Work to be completed. Using the line that contains "The height and" as the first line and the last line of the data as the final one, give every line in that range again exactly.

Supplied material.
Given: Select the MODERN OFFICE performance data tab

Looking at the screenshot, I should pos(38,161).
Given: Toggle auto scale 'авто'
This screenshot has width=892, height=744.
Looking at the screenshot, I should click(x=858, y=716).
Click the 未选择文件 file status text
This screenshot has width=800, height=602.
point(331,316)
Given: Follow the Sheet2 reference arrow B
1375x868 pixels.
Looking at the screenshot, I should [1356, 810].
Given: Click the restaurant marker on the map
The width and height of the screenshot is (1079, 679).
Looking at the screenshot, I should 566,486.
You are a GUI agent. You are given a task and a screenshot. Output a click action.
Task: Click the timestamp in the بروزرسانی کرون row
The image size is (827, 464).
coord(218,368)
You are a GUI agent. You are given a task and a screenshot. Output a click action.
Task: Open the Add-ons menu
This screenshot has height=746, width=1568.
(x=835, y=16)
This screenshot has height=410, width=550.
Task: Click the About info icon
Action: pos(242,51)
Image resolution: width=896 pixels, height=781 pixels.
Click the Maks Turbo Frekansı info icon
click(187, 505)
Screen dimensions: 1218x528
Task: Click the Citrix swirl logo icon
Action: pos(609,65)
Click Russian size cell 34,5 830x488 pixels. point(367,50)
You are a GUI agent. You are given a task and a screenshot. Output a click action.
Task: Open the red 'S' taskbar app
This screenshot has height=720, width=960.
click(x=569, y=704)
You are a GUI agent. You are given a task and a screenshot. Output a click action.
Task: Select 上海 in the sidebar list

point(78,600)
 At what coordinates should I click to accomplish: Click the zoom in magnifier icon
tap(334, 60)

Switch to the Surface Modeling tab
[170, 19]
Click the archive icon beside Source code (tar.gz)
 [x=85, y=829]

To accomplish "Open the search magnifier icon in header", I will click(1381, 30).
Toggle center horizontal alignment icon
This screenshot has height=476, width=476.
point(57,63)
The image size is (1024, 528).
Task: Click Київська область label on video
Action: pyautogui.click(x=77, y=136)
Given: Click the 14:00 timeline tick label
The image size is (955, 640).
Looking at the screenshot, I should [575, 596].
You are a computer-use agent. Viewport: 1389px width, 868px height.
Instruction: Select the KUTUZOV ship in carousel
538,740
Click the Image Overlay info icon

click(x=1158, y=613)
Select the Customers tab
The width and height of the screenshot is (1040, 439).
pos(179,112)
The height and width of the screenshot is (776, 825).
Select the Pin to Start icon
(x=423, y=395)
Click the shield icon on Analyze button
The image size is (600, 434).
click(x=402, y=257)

Answer to this task.
The height and width of the screenshot is (776, 825).
Select the Pin to Start icon
(x=423, y=395)
Click the shield icon on Analyze button
The image size is (600, 434).
click(x=402, y=257)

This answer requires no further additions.